Numerous prominent Democrats now support Medicare for All, the most recent proposal for a single-payer healthcare system. A recent Trump Administration report, Reforming America’s Healthcare System Through Choice and Competition, offers a different path forward, detailing the numerous ways government restricts competition and increases costs.
Medicare for All suggests that we would be turning away from markets and private insurance to government healthcare. In truth, government rules have dominated the industry for over fifty years.
A handful of economists have argued for more competition. These arguments have been largely ignored. Until now. Market proponent and economist John Goodman describes the new report as “astonishingly bold,” and “the first time any administration has explicitly acknowledged” government as the source of our most serious problems in healthcare.
Competition for profits in markets controls costs. Let doctors and hospitals compete and we can see who offers patients the best service for the best price. Yet we do not truly use markets for healthcare. For instance, doctors rarely quote prices for treatments or procedures ahead of time.
People seem to fear that profitable medicine must involve cutting costs and offering low quality care. Yet luxury thrives under competition. Luxury hotels succeed because they deliver high quality, albeit costly, service. Examples like the Mayo Clinic demonstrate that reputations for excellence in medicine can be maintained. Concierge doctors provide high quality care for paying customers.
Reforming America’s Healthcare System’s list of how government inhibits competition is too long to thoroughly examine. I will consider some highlights.
Scope of practice laws often prevent medical professionals like physician assistants, advanced practice nurses, and pharmacists from offering services consistent with their training. These professionals can competently diagnose many routine conditions or prescribe standard drugs but are restricted by law. A Mercatus Center study estimated that eliminating state scope of practice laws would save over $800 million annually. Such restrictions particularly hurt rural areas facing a shortage of physicians.

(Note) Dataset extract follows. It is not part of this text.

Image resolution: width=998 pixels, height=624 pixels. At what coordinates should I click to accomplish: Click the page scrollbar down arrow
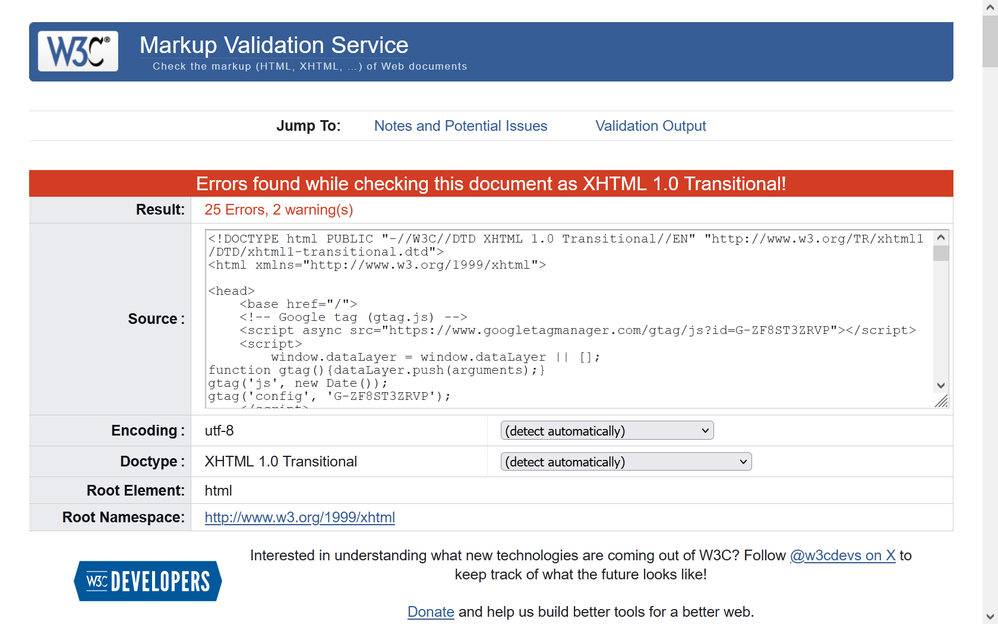point(989,616)
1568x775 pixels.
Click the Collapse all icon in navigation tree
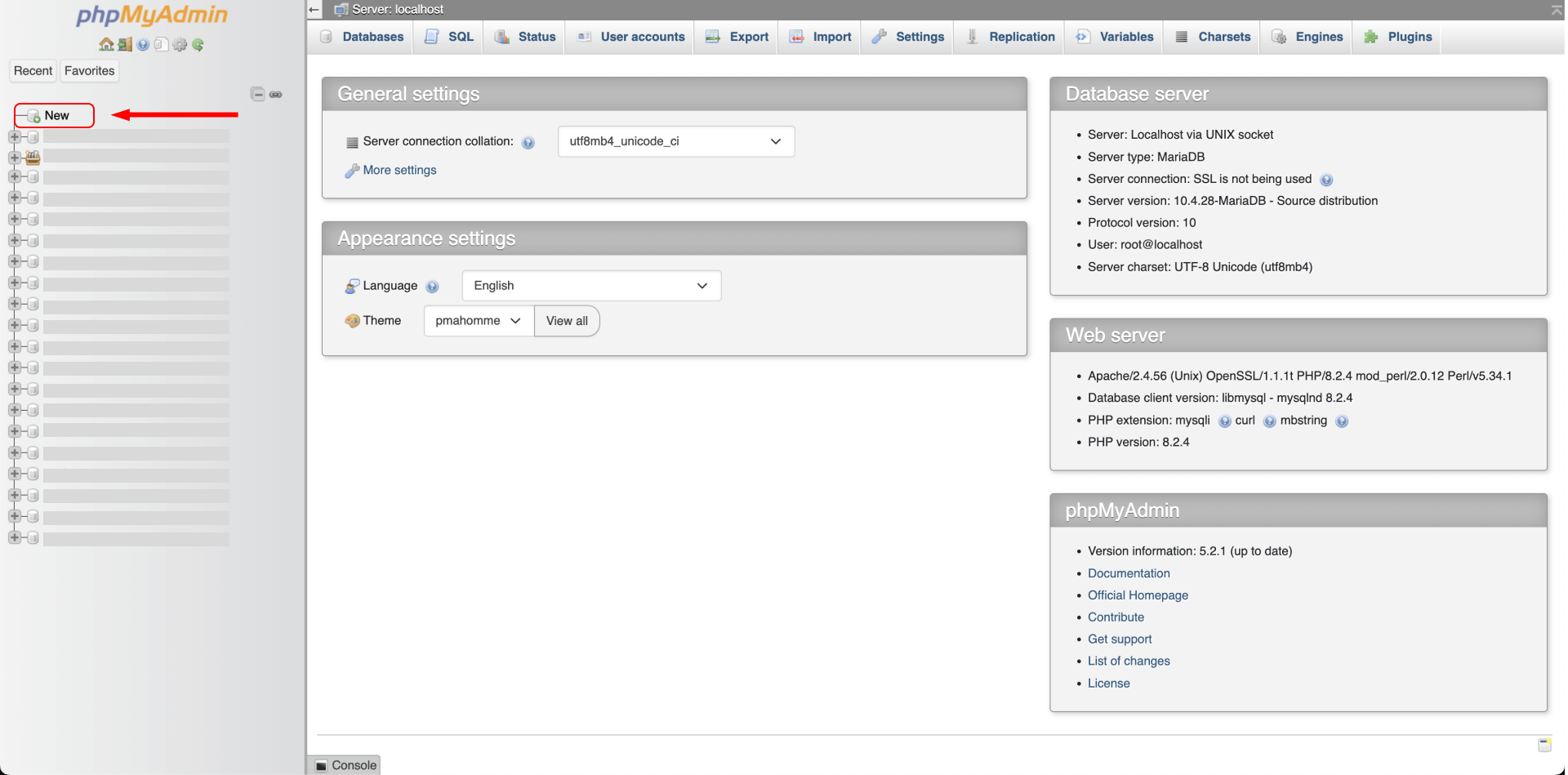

Certificate of Need laws require government-appointed boards to approve new or expanded healthcare facilities. Alabama’s law covers hospitals, nursing homes, and out-patient surgery centers, among others. Executives from hospitals and clinics often staff these boards, letting existing providers deny entry to would-be challengers. This is a dubious idea. Sears would have loved to keep Walmart and Amazon out of retail.
Telemedicine promises considerable cost savings. Smart phones can already transmit a significant amount of information to a medical professional. The barriers to telemedicine today are primarily regulatory. And the benefits extend beyond dollars: patients with limited mobility can avoid painful trips to a doctor’s office.
America arguably needs more doctors. We have fewer doctors per capita than most other developed nations despite spending a larger percentage of our GDP on healthcare. Medical doctors must be smart and spend years in intensive training, so the supply will always be limited. But the restrictions are artificial, not natural. Medical organizations run by physicians – who benefit from restricted supply – determine the number of slots in America’s medical schools.
The report proposes redirecting Federal medical education dollars to gradually increase enrollment in U.S. medical schools. Simplifying the process for approving foreign-trained doctors to practice in the U.S. offers more immediate relief. Residency and licensure burdens could be waived for doctors completing foreign medical training judged comparable to American programs.
The alternative to markets and competition is governance by experts. State Certificate of Need laws resulted from one such Federal planning effort in the 1970s. Government experts would avoid investments in unneeded hospitals and facilities to help control costs. Yet the healthcare costs have outpaced inflation since the 1970s. Experts never seem to outperform competition in controlling cost.
Government control and markets provide alternative ways to organize our economy. We rely on markets to supply us with food, which is as much a necessity as medical care, with ever-declining prices and an incredible array of options as a result. Perhaps we should give a healthcare market a chance before turning to Medicare for All.
Daniel Sutter is the Charles G. Koch Professor of Economics with the Manuel H. Johnson Center for Political Economy at Troy University and host of Econversations on TrojanVision. The opinions expressed in this column are the author’s and do not necessarily reflect the views of Troy University.